◆ **Source text**
Teen Safe Space open for Park City youth | ParkRecord.com

Teen Safe Space open for Park City youth

Sam Noertker, a member of the Cole Project, helped arrange events for the Teen Safe Space. The Cole Project is a nonprofit that helps youth grieving after the death of a loved one.
Tanzi Propst/Park Record | The Park Record

If someone passed by the Miners Hospital at City Park in recent days, they might have seen students in a circle playing instruments, doing yoga or petting a heap of puppies. Currently, the hospital is home to a Teen Safe Space.

The space, where mental health resources and support for youth are available, is part of a pilot program with CONNECT Summit County, Summit County Mental Wellness Alliance and the Cole Project. If successful, the Teen Safe Space could become a more permanent feature in Park City.

The idea to implement the safe space came from Maya Levine, a junior at Park City High School. As a member of Park City’s Youth Council, she was tasked with helping to survey students at the high school about what facilities or resources they would like to see in Park City. A hang out place for teens was listed on the survey, but Levine said that few students were in favor of creating one. Some did, however, mention the idea of a safe space. Mental wellness has been on everyone’s minds after increasing rates of youth suicide were reported.

After seeing this response from her peers, Levine sprang into action. She started talking to fellow students and contacting organizations. Soon, CONNECT Summit County and the Summit County Mental Wellness Alliance were helping to sponsor the space and rent the building for it.

◆ **Task instructions**
A. According to the Teen Safe Space article, where is the Teen Safe Space currently housed?
B. Write the next few paragraphs of the Teen Safe Space article, picking up after its final sentence.

◆ **Given information**

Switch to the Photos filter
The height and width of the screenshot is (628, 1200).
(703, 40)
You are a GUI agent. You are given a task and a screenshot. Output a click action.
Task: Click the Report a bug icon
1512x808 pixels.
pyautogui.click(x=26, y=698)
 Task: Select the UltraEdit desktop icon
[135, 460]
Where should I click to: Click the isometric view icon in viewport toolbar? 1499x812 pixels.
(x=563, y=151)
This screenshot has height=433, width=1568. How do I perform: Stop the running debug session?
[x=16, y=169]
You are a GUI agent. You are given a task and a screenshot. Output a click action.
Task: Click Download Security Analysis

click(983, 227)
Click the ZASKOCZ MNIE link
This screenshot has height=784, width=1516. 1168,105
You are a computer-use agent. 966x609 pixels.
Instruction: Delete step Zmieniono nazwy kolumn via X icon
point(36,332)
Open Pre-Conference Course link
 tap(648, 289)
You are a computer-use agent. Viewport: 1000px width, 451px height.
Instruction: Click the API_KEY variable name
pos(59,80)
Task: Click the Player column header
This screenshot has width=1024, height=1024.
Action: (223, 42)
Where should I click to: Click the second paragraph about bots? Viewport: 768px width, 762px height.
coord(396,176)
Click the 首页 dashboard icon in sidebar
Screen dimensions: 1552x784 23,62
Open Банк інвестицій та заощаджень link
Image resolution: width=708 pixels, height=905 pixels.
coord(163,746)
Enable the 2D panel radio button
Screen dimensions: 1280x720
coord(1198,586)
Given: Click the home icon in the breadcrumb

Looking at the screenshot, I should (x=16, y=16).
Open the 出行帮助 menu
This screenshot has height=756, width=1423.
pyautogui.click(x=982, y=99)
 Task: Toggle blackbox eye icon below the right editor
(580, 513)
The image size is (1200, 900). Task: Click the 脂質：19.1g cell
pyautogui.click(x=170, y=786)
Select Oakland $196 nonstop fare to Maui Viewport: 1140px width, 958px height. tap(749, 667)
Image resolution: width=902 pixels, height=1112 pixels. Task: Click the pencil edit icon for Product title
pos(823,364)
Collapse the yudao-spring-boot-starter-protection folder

◆ **Answers to the problems**
A. The Miners Hospital at City Park.

B.
The safe space has been live since May 12 and will continue to be at the hospital until May 30. The space is organized for students to sit and study, discuss topics in a group or meet with an adult trained in QPR — Question, Persuade, Refer, a strategy used with those with depressive or suicidal thoughts. There are also events held in the space, such as classes about addressing conflict and sign-making with a Park City High graduate who gives speeches about bullying. Pamphlets with information about mental health are also available at the space.

On Wednesday, May 23, Skullcandy planned to host a night of live music at its headquarters as part of the Teen Safe Space. Music therapists were scheduled to be present.

Sam Noertker, a member of the Cole Project, said that music can help many people when they are struggling. The Cole Project, which provides grief support to young individuals who have been affected by the death of someone they know, frequently utilizes music to help people who are grieving.

He has played a critical role in planning the youth music night, as well as providing support to the Teen Safe Space.

He said that the program could benefit students who feel uncomfortable approaching a counselor at school about an issue they are dealing with in their personal lives. He hopes that, through the space, students can learn that there is always someone available to listen to them if they need it.

“There is a place out there with a bunch of people who care and have gone through similar things,” he said. “And you can go and not be alone.”

Levine agreed that it can be difficult for students to seek help when they need it, which is why she decided to make the Teen Safe Space.

“Park City High is really good at providing resources, but I feel that some students are sometimes afraid to find those resources because they will be labeled as someone with mental illness,” she said. “Having a safe space allows students to go knowing that they can find resources and be anonymous. But also if they want to meet other students who are dealing with the same or similar issues, they can connect with someone their age.”

The amount of visitors has not been high, but some students have been using the space since it opened, especially when it hosts events, Levine said. She plans to gather feedback from students to learn how they can improve the space in the future. She will present her findings to CONNECT Summit County and the Summit County Mental Wellness Alliance. After another trial run later this year or in 2019, she hopes to find a permanent location to have the Teen Safe Space year-round.